Environmental, ecological, and aquatic surveys

Environmental, ecological and aquatic surveys have been carried out for a number of different species and habitats to help inform the design of the Flood Risk Management Scheme. These surveys look at, for example otters, badgers, bats, aquatic and river habitats, and are vital in helping the Environment Agency to understand wildlife present in catchment and the best ways to try and avoid impacts from their scheme.  Results from all the surveys will feed into the Environmental Impact Assessment (EIA) and Habitats Regulations Assessment (HRS).


White Clawed Crayfish

Image of Bat (Common Pipistrell)

Image of Badger


River restoration






















Tree Surveys

Tree Survey

An Environment Agency team competed a number of walkover surveys to identify and record ‘arboricultural’ features. This identified woodlands, tree groups, or individual trees of significance that need to be considered as part of the Environment Agency’s proposals and could result in, for example, root protection zones or potential tree loss. Information gathered will inform the design of the flood defences and any mitigation that is required. ​





Geomorphological surveys

Bedrock Material

Geomorphological surveys help The Environment Agency to understand the processes that cause the different physical features across the catchment. A walkover survey through all of the watercourses is undertaken to characterise and map different areas of geomorphological forms and processes, allowing the Environment Agency to measure the size of the river bed material. This helps to identify areas of erosion, deposition, pools and riffles, and understand how stable the river bed is.  The Environment Agency can then better predict how the river will react to any interventions resulting from their scheme.



Ground Investigation (GI) surveys

A GI survey is a means of determining the condition of the ground.
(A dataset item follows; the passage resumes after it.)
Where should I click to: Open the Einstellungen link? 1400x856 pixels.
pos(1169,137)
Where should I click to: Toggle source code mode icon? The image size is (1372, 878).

Investigations focus specifically on intrusive works such as trial pits and boreholes and so differ from the wider investigation surveys which the Environment Agency have already undertaken that tend to be non-intrusive in nature such as visual and environmental surveys.  The ground investigations carried out will help determine:-

  • the water table level and water flow;
  • the nature of faults, fissures and voids underground;
  • ground layer thicknesses and soil properties; and
  • detailed information about soil and ground samples.


Ground Investigation Survey











Structural surveys​

Sonic drilling rig

The Environment Agency have, and will continue to carry out a number of surveys on key structures e.g. walls and bridges throughout the Kent Catchment to identify the structural integrity of existing infrastructure which may form part of, or be impacted by their flood risk management scheme.  They focus specifically on intrusive works such as the drilling of ‘structural cores’, the primary purpose of which is to obtain an undisturbed, intact sample of the wall material.


This will help determine:

  • the thickness and construction of existing river walls; and
  • overall strength and density.

In this way they differ from the wider non-intrusive investigation surveys which the Environment Agency have already undertaken such as visual and environmental surveys.



Kentmere Topographical survey

Topographic survey, Kentmere

Listening to local knowledge and input from The Environment Agency’s collaboration with the Kentmere Flood Liaison Group, the Environment Agency have completed a supplementary topographical survey in the upstream areas of the Kentmere valley.  A survey team used GPS equipment to take a cross-sectional survey to check the different slopes and levels of the land.  This identified key features such as water courses, trees, walls, public rights of way, bridleways, or service utilities.  Data gathered is being used to better understand natural flood controls in the upper catchment.